NAIC urges more reform on its model act regulating insurersReprints
The National Association of Insurance Commissioners' decision to open its model act on regulating insurers is drawing industry praise and apprehension.
At their spring meeting in Orlando, Fla., NAIC commissioners voted to reopen the act for comment on establishing groupwide supervision of insurers. Currently, there is no uniform way in the United States to supervise all entities within an insurance holding company as a group.
While state adoption is voluntary, the NAIC's model acts carry weight with state legislatures.
The move to amend the NAIC's Insurance Holding Company System Regulatory Act, which last was changed in 2010, has come in the face of international initiatives to supervise insurance holding companies on a groupwide basis — rather than unit by unit — as well as regulate systemic risk and capital standards.
“In light of the recent financial crisis and the globalization of the insurance business models, U.S. insurance regulators have begun to modify their group supervisory framework and have been increasingly involved in developing an international group supervisory framework,” the NAIC said in a January statement.
“The main thing they will be focusing on is developing a uniform process through the development of uniform language” so state regulators can determine who is the groupwide supervisor, said Adam Kerns, assistant general counsel of the American Insurance Association, which supports the move.
Five states either have a law or are considering legislation that would provide groupwide supervision, said Michelle Rogers, director of financial and regulatory policy for the National Association of Mutual Insurance Cos. in Indianapolis. Pennsylvania and Iowa already define a groupwide supervisor as being the supervisor of an internationally active insurance group, she said.

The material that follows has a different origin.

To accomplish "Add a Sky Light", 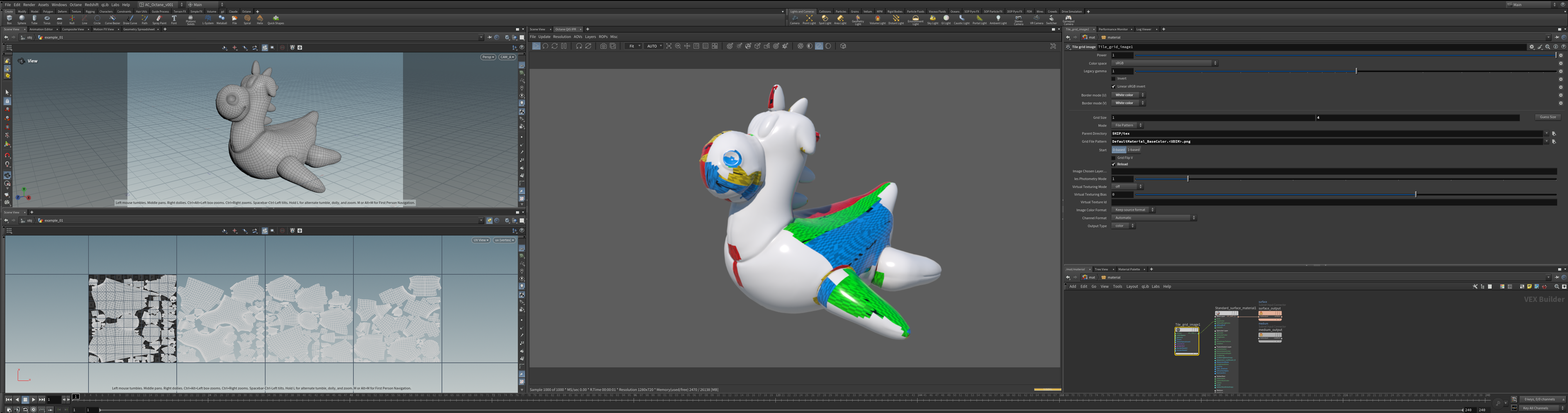I will [x=933, y=20].
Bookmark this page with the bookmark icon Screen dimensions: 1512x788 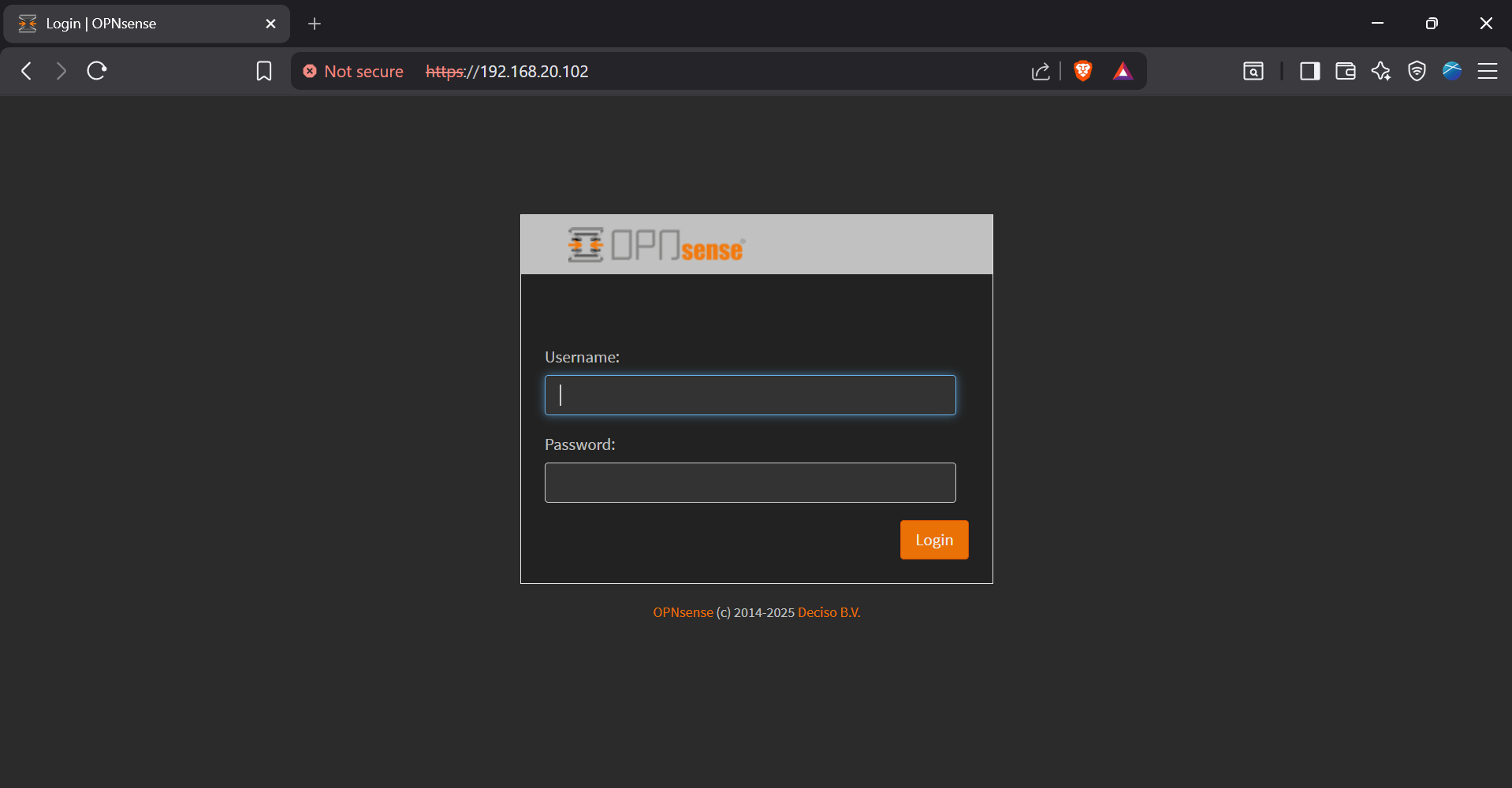coord(264,72)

Ms. Rogers said the NAIC is looking at four aspects of the model insurance holding company act:
• Give clear legal authority for state regulators to supervise internationally active U.S. insurers;
• Make it clear that the state regulator has direct supervision over the entire group, particularly to establish capital requirements;
• Require such insurance groups to report their financial activities globally; and
• Require international groups and other large companies to provide a resolution plan in case of insolvency.
“The problem that the industry is facing is that Europeans are united in their views and are pushing forth a lot of ideas that the U.S. industry is not very favorable toward. But when it comes time to respond to those, the U.S. industry is at a disadvantage because there is not uniformity in the U.S.,” said Lawrence Mirel, a partner in the Washington office of Nelson Levine de Luca & Hamilton L.L.C. and former District of Columbia insurance commissioner.
The NAIC proposal, he said, attempts to achieve greater consensus among U.S. regulators.
Differing state regulation is “not an ideal situation from the insurer perspective,” said Joanne Zimolzak, a partner in the Washington office of McKenna Long & Aldridge L.L.P. and head of the firm's insurance division. She also said conflicting approaches could be a problem for international insurers expanding in the U.S.
But some observers warned against moving too quickly.
“It does need to be made more consistent among the states, but it needs to be flexible enough to fit the concentration of business within the holding company,” said Ken Levine, a partner in the West Palm Beach, Fla., office of Cozen O'Connor and a former Florida insurance regulator.
“My concern is they not overmedicate the patient,” he said. “You may have a holding company system that's made up primarily of noninsurance-type entities, and do they really want to start regulating restaurants that may be affiliates? If the holding company system is made up entirely of insurers, it makes perfect sense to jump in there.”
“Regardless of what's added, the big concern that we have is that we don't get a layering impact that actually increases the cost to consumers,” said David Snyder, senior vice president in the Washington office of the Property Casualty Insurers Association of America.
“The NAIC had addressed issues that were perceived to have arisen during the financial crisis,” said Steve Broadie, vice president for financial policy at PCI in Chicago. “There is authority for states to participate in supervisory colleges, which we think is a very good development.”
Supervisory colleges, which consist of the regulators overseeing an insurance group and its individual insurance legal entities, are led by a groupwide supervisor.
Mr. Snyder said participation in the supervisory college allows regulators to become more efficient and effective. “We're not seeing a need for a major new layer of regulation,” he said.